Wednesday, June 24, 2015

Top 10 Lists for Designing and Writing Secure and Safe Software

If you care about writing secure code, should know all about these Top 10 lists:

OWASP Top 10

The OWASP Top 10 is a community-built list of the 10 most common and most dangerous security problems in online (especially web) applications. Injection flaws, broken authentication and session management, XSS and other nasty security bugs.

These are problems that you need to be aware of and look for, and that you need to prevent in your design and coding. The Top 10 explains how to test for each kind of problem to see if your app is vulnerable (including common attack scenarios), and basic steps you can take to prevent each problem.

If you’re working on mobile apps, take time to understand the OWASP Top 10 Mobile list.

IEEE Top Design Flaws

The OWASP Top 10 is written more for security testers and auditors than for developers. It’s commonly used to classify vulnerabilities found in security testing and audits, and is referenced in regulations like PCI-DSS.

The IEEE Center for Secure Design, a group of application security experts from industry and university researchers, has taken a different approach. They have come up with a Top 10 list that focuses on identifying and preventing common security mistakes in architecture and design.

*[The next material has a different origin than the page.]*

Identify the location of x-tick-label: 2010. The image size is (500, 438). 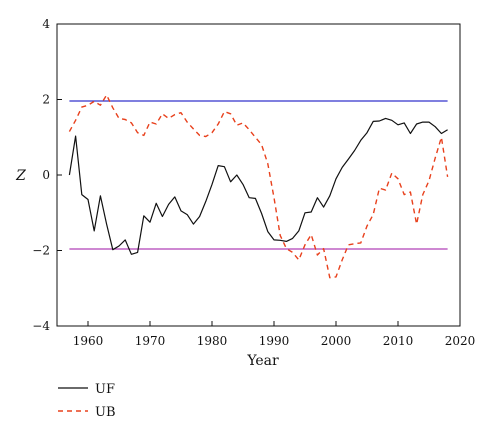
(398, 341).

This list includes good design practices such as: earn or give, but never assume trust; identify sensitive data and how they should be handled; understand how integrating external components changes your attack surface. The IEEE’s list should be incorporated into design patterns and used in design reviews to try and deal with security issues early.

OWASP Proactive Controls

IEEE’s approach is principle-based – a list of things that you need to think about in design, in the same way that you think about things like simplicity and encapsulation and modularity.

The OWASP Proactive Controls, originally created by security expert Jim Manico, is written at the developer level. It is a list of practical, concrete things that you can do as a developer to prevent security problems in coding and design. How to parameterize queries, and encode or validate data safely and correctly. How to properly store passwords and to implement a forgot password feature. How to implement access control – and how not to do it.

It points you to Cheat Sheets and other resources for more information, and explains how to leverage the security features of common languages and frameworks, and how and when to use popular, proven security libraries like Apache Shiro and the OWASP Java Encoder.

Katy Anton and Jason Coleman have mapped all of these controls together (the OWASP Top 10, OWASP Proactive Controls and the IEEE Security Flaws), showing how the OWASP Proactive Controls implement safe design practices from the IEEE list and how they prevent or mitigate OWASP Top 10 risks.

You can use these maps to look for gaps in your application security practices, in your testing and coding, and in your knowledge, to identify areas where you can learn and improve.